Suïcidaliteit is een diagnose overstijgend fenomeen. Of je nu wel of niet een verslaving hebt, het komt bij veel mensen voor. Vaak alleen maar in de vorm van gedachtes, maar we zien ook mensen met een vergevorderd plan. Hoe kunnen wij binnen VNN omgaan met dit gedrag en deze problematiek? In de Multidisciplinaire richtlijn Diagnostiek en Behandeling van suïcidaal gedrag (MDR) zijn de nieuwste inzichten over de aanpak van suïcide vastgelegd. Een van de belangrijkste thema’s van de richtlijn is om suïcide bespreekbaar te maken. Deze lesdag biedt de hulpverlener ondersteuning en begeleiding om de aanbevelingen uit de MDR toe te passen in het dagelijkse contact met cliënten en er zo zorg voor te dragen dat het een onderdeel is van de totale behandeling.

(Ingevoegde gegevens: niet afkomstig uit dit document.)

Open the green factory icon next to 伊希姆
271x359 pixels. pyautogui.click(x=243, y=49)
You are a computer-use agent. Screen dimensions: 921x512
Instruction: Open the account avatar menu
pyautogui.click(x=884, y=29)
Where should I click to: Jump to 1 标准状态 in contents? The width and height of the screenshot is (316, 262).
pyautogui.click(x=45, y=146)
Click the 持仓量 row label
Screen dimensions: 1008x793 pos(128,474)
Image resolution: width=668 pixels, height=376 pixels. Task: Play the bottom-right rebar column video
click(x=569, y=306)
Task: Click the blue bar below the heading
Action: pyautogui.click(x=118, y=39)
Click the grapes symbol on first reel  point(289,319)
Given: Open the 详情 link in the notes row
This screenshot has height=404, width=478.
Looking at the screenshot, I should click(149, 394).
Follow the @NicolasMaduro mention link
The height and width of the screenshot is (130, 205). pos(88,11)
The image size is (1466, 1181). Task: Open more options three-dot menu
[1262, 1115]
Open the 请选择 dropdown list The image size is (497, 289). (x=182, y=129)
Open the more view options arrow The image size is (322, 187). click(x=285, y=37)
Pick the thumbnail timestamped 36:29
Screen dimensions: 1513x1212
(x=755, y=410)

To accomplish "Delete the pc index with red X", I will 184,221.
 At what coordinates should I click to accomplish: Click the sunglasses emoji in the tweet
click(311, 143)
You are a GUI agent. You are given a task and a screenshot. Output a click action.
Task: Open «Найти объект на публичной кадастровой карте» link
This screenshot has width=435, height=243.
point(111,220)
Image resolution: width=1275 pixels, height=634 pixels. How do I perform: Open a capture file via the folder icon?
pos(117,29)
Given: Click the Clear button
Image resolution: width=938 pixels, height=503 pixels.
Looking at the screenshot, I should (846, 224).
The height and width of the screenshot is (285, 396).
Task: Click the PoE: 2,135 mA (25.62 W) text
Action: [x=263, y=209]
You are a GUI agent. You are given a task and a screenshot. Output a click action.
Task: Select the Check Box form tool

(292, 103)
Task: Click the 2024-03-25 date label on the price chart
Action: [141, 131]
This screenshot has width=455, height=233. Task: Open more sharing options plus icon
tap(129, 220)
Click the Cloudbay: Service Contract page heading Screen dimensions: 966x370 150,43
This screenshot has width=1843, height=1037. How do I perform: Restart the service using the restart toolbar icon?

De richtlijn stelt verder dat samenwerking met naasten en nabestaanden een integraal onderdeel moet zijn van de hulpverlening. Suïcidaal gedrag speelt zich niet alleen af tussen de cliënt en professionals, maar ook tussen de cliënt en zijn directe leefomgeving. Bij elke fase van het onderzoek en de behandeling is het goed om naasten te betrekken. En opvang en/of zorg voor nabestaanden is noodzakelijk.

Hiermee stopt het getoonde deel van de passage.